» Exercise objective
Skip the pictures and retype exactly the lines from the one holding "You are a computer-use agent." through the end of the entries.

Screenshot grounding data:
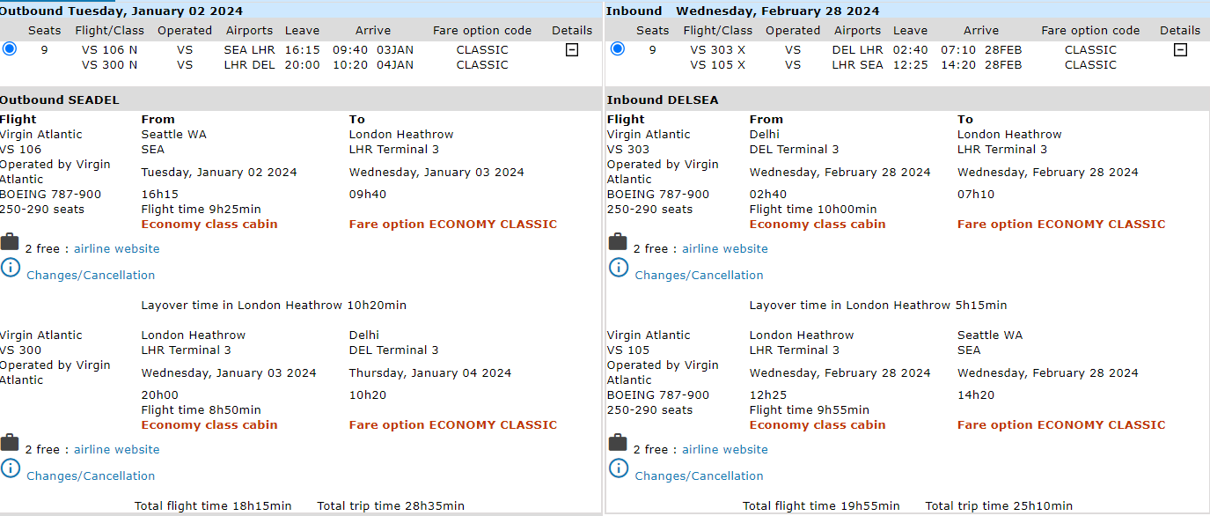The height and width of the screenshot is (516, 1210).
Task: Click baggage icon for Delhi to London flight
Action: (618, 242)
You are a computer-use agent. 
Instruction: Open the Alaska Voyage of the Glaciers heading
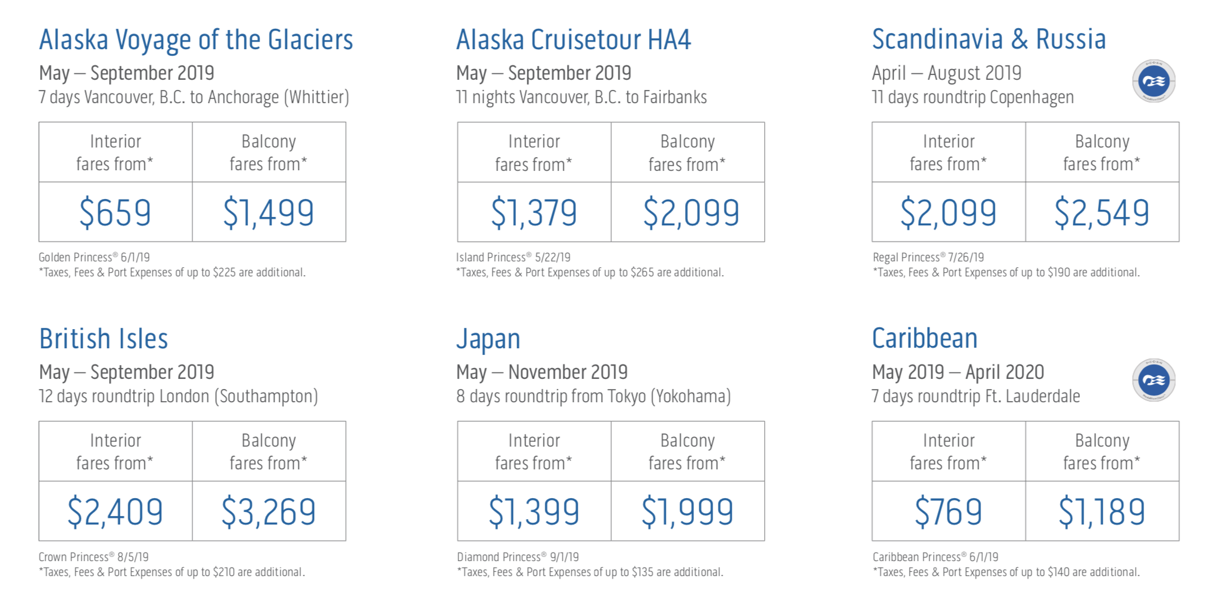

» Written solution
You are a computer-use agent. 
Instruction: Open the Alaska Voyage of the Glaciers heading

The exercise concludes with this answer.